Confessions of an Index Investing Skeptic — Part II: Gamblers, Fools, and the Efficient Market Theory

Price is what you pay. Value is what you get.
— Warren Buffett

You can stand on the shoulders of giants, or a big enough pile of dwarves. Works either way.
— Anonymous

Devotees of index investing also tend to be strong proponents of the Efficient Market Hypothesis. There are a number of variants of the theory, but the basic idea behind it is this: the market effectively prices in all information that is realistically knowable to a non-insider. Thus the market price is always the “right” price, and it is “impossible” to consistently beat the market. Anyone who does so, adherents claim, is just lucky.

As you might imagine, I have some serious doubts about this theory, to put it mildly. But let’s set that aside for the time being, and assume that, at least until 1992 or so, it was more or less accurate.

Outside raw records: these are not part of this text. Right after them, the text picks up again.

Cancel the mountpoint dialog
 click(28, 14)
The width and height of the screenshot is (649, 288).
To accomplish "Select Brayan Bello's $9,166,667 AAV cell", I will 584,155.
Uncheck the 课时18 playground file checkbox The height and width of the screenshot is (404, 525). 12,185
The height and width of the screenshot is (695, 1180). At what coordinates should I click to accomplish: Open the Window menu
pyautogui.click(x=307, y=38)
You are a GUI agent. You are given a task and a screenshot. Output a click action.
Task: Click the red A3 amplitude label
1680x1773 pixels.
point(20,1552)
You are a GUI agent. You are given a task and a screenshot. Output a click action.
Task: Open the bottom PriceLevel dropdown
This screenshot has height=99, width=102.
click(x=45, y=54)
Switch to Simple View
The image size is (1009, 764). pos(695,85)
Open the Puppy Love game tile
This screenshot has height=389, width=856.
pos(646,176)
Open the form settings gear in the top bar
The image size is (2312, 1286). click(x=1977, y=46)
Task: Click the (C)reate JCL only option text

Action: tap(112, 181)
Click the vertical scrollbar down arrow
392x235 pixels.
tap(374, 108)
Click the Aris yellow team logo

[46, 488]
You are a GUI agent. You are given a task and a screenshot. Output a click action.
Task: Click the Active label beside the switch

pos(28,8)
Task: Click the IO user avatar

The key thing to understand about the Efficient Market Hypothesis is that its entire foundation rests on the notion of a broad array of actors discovering all information that is knowable and relevant to the intrinsic value of an asset, then acting in aggregate on that information to provide a highly accurate real-time price. (Remember the Parable of the Ox?)

In short, it depends heavily on the idea that most people trading the assets in question are doing so based on some conception of what they are really worth. I’m prepared to believe that this held at least some measure truth for much of the stock market’s history.

What it fails to account for is the potential effect of a large and ever growing array of actors taking actions that significantly affect asset prices for reasons that have absolutely no relationship to their actual value whatsoever. If you recall from Part I, that’s precisely what index investors do. (They’re not the only ones, either. More on that to come.)

When Everyone Wants to Piggyback, No One Gets To

The very same Efficient Market Theory whose adherents claim makes active investors gamblers and fools, requires active investors to work. It’s hard to piggyback on crowdsourced pricing when no one in the crowd is actually making an effort to assess the proper prices.

We’re not quite at that point just yet, of course, but the greater the percentage of market participants who move asset prices based on anything other than what they believe the assets to be worth, the greater the risk that they’ll overwhelm the information-based investors, leaving prices to be ever more divorced from reality.

What would you expect to see in such an environment? What would drive asset prices if not some notion of their underlying value?

It’s hard to know for sure, but I’ll offer a theory: Perhaps macro conditions — perceptions about the state of the economy as a whole — would begin to take a larger role. Seems logical, right? After all, sufficient pessimism about the economy could move even the most ardent devotee of passive investing to at least shift some assets from a stock index to a bond index.

So hypothetically, if macro conditions began to dominate over individual valuations in determining price movements, what would you expect to see?

Oh, that’s right. Greater market correlations.

This is just the theory of one non-professional, non-academic, non-expert, of course, so take it for what it’s worth. But it would explain a lot, wouldn’t it?